▶ [WORK REQUEST]:
For each statement, say yes or no according to whether it agrees with the passage on neoadjuvant ALK-TKI therapy, and quote the words of the passage that decide it. (a) Every patient with disease recurrence had central nervous system metastases. (b) The ORR of neoadjuvant ALK-TKI therapy was lower than that reported for neoadjuvant osimertinib. (c) The 3-year DFS rate was 95.8%.
TEXT PROVIDED section start
The median postoperative follow-up was 23 months (range: 11–57 months). By August 2025, 5 patients had experienced disease recurrence, all of which involved central nervous system (CNS) metastases. Their ALK variants included 3 with EML4-ALK, 1 with KLHL29-ALK, and 1 with KIF5B-ALK, and the pathological responses varied (1 pCR, 1 MPR, and 3 PR). Regarding neoadjuvant ALK-TKI exposure, CNS recurrences occurred in patients treated with alectinib (n=2), ensartinib (n=1), lorlatinib (n=1), and crizotinib (n=1). The 3-year OS rate was 95.8%, and the 3-year DFS rate was 76.2%, with the longest DFS lasting 57 months (Figure 1C). One patient died due to intracranial hemorrhage secondary to CNS disease progression.

Discussion
ALK-TKI therapy has shown significant clinical benefits in advanced NSCLC patients with ALK rearrangements (3). However, whether these therapeutic advantages observed in advanced NSCLC extend to improving R0 rates and OS in locally advanced NSCLC patients undergoing neoadjuvant ALK-TKI therapy remains to be fully elucidated. In our study, we conducted a retrospective analysis to evaluate the efficacy of neoadjuvant ALK-TKI monotherapy in patients with locally advanced ALK-positive NSCLC. The results demonstrated a remarkable ORR (92.0%), surpassing that of neoadjuvant EGFR-TKIs in locally advanced NSCLC patients. Specifically, the ORR of neoadjuvant ALK-TKI therapy was higher than that reported for neoadjuvant osimertinib (71.1%) (9), gefitinib (54.5%) (12), erlotinib (54.1%) (13), highlighting its potential as an effective treatment strategy in this patient population. Another study similarly reported that neoadjuvant crizotinib therapy achieved an ORR of 90.9% in patients with locally advanced ALK-positive NSCLC (14). Collectively, these findings are encouraging and suggest potential clinical activity of neoadjuvant ALK-TKI therapy in this setting, laying the groundwork for its formal evaluation as a neoadjuvant strategy.
TEXT PROVIDED section end
EXTRACTED INFORMATION section start
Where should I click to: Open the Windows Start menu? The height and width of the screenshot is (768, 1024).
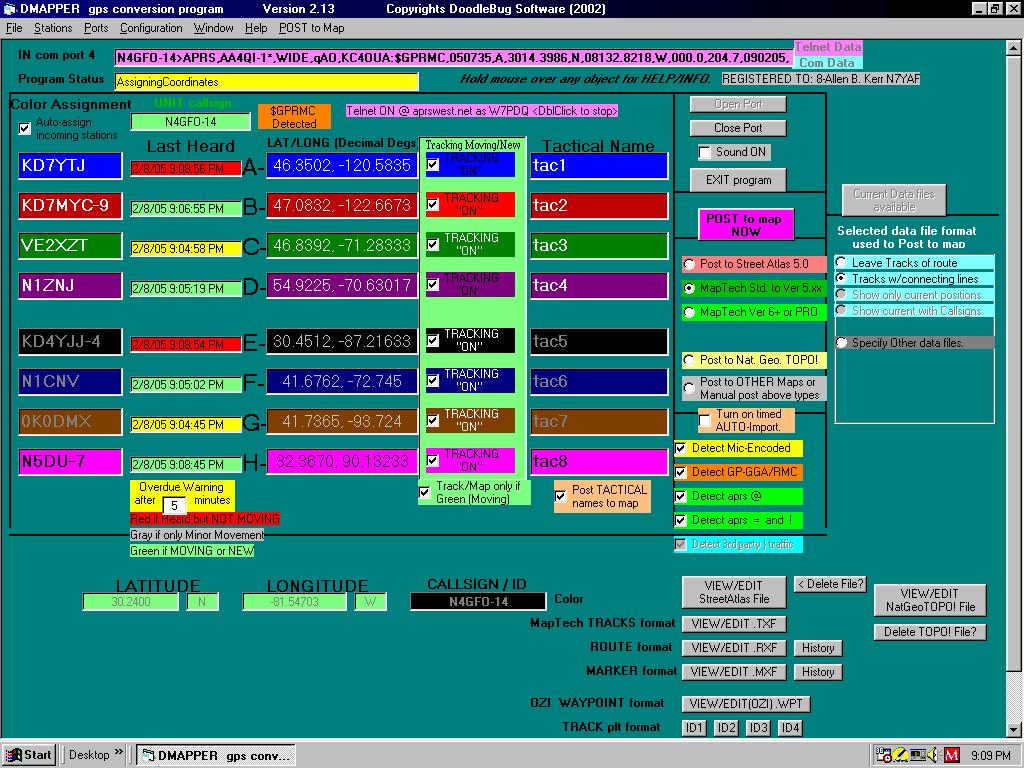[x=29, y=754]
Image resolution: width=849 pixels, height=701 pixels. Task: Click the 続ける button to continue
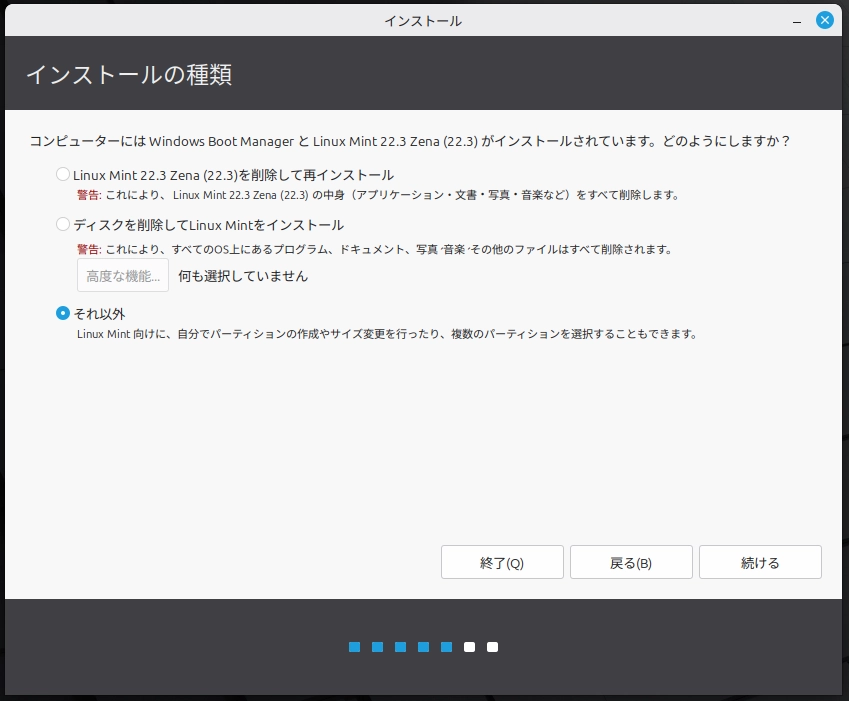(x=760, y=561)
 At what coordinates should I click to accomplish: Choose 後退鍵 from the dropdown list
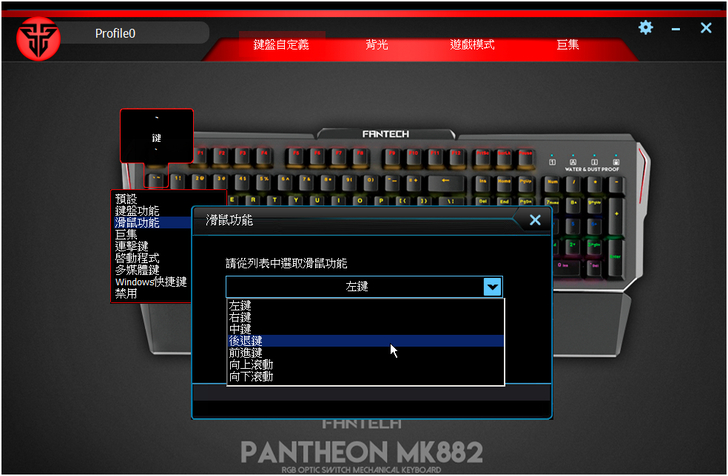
EXTRACTED INFORMATION section end
▶ [ANSWER TO THIS EXERCISE]:
(a) Yes: "5 patients had experienced disease recurrence, all of which involved central nervous system (CNS) metastases."
(b) No: "the ORR of neoadjuvant ALK-TKI therapy was higher than that reported for neoadjuvant osimertinib (71.1%)"
(c) No: "the 3-year DFS rate was 76.2%"